Aryan Imperium said:Well in that case he gets my vote!:2razz:
jallman said:Yet another disturbed post from our resident village idiot. What is it in your psyche that makes you so divisive and causes you to take such glee in being a reject of society? Do you not realize that your very presence on this earth disturbs humanity and creates a blight on our collective consciousness?
128shot said:you do realize you're playing right into the palm of his hand ?
The difference between the two is Malcolm X changed profoundly after he saw what his religion was supposed to mean. The Nation of Islam in this country filled their follower's heads with the propaganda that they wanted them to believe.
Anyway, because Malcolm broke from the NOI, and stopped hating Whitey so much, the NOI killed him.
alphamale said:A postage stamp in his honor, just because at the end he lost his racism. Pretty low standards for honoring someone. Malcom X spent his whole life saying the most vile things imaginable against whites. When an airliner crashed in california in 1962, he said "125 whites dying is a beautiful thing". During WWII, he wasn't drafted because of his previous criminal record. Instead, he spent WWII robbing the houses of servicemen who were overseas fighting. He'd probably get a huge laugh over the stamp. No ifs, the stamp is a total outrage.

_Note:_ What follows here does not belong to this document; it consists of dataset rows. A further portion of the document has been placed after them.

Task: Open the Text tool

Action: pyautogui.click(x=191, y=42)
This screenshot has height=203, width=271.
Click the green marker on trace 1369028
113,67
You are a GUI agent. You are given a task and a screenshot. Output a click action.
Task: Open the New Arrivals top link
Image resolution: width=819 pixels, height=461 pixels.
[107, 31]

Picture yourself growing up in a country controlled by black people. You're growing up in a time when they are in charge, they own everything, you can't drink water at their fountains, can't eat at their nice restaurants. Your mother is raped by a black man, but the police won't arrest him. They tell you to simmer down, or they're going to arrest you. Black people everywhere, making the law, you just want fairness, an equal chance, some justice. What do you do, boy, just shut your mouth and take it? You hear a plane crashed and 125 of them 'darkies' just died. Don't you secretly enjoy it?

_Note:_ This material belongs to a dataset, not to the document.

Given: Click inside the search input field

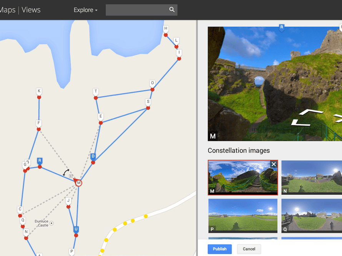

jamesrage said:Your logic is full of ****.Those 125 people have nothing to do with Malcolm X.The crimes of others does not entitle you to rob a perfect stranger.A racist would buy your argument,the blame a whole race for the crimes of a few individuals seems typical of a racist.
You brought the 125 up. My point is that if you were the person in my story,
He was one of those racist who blamed a whole entire race for the actions of a few.Malcolm X was a racist, as many blacks, and many whites, were at that time. I made up the example above because you stated that he said the most vile things imaginable about white people. Why wouldn't he?

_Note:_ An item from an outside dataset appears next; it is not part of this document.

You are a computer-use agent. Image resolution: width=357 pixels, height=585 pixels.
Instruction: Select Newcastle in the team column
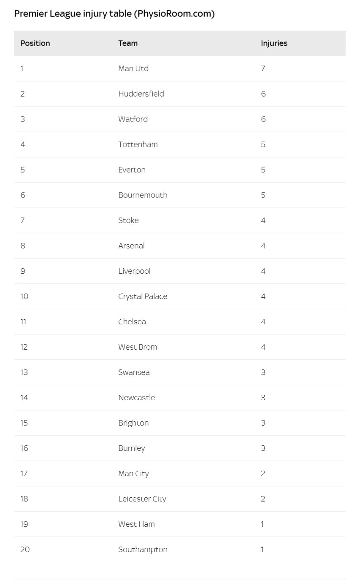(136, 398)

When I was younger I said some of the most vile things about black people imaginable.
Then at some point I realized how stupid that mindset was. So I changed it. He did too. If he hadn't been killed, he might still be preaching the right way.
He went to prison for the crimes. Then, in prison, he tried to better himself, and he kept trying for the rest of his life.
teacher said:You make a lot of people happy by putting him on a stamp. You white people can do more good for race relations by not sweating this trivial bullshit.
alphamale said:Distortion of history is NOT trivial - that's why liberals do it all the time.
Scarecrow Akhbar said:Malcom the Tenth on a stamp? How totally absurd. Who's next, Robert Byrd in his Grand Dragon of the Klan Uniform?
If the purpose is to honor terrorists and racists, I do suppose it's appropriate to put Malcom Little on a stamp. No one can name anything useful he did, though.
If the purpose is to sell stamps, I'm sure there's lots of Flavor-Aid drinkers that's buy it.
But, if honoring thugs is the goal, may I recommend Rodney King, OJ Simpson, and Calypso Louis Farrakhan to follow?
galenrox said:Dude, that's one way to percieve things, but you could also say he strengthened them, mostly both.
He was a real hateful dude for most of his life, but I mean, christ, I'm sure we have a Christopher Columbus stamp, and there is NO WAY Malcom X was more hate filled than Columbus
Deegan said:He was a useful figure in those days, someone needed to stand up, but the hatred he instilled, that is so very prevalent, even today. His message was lost in anger, and the violence that preceded it, he could have been worthy of a stamp, but he took a wrong turn.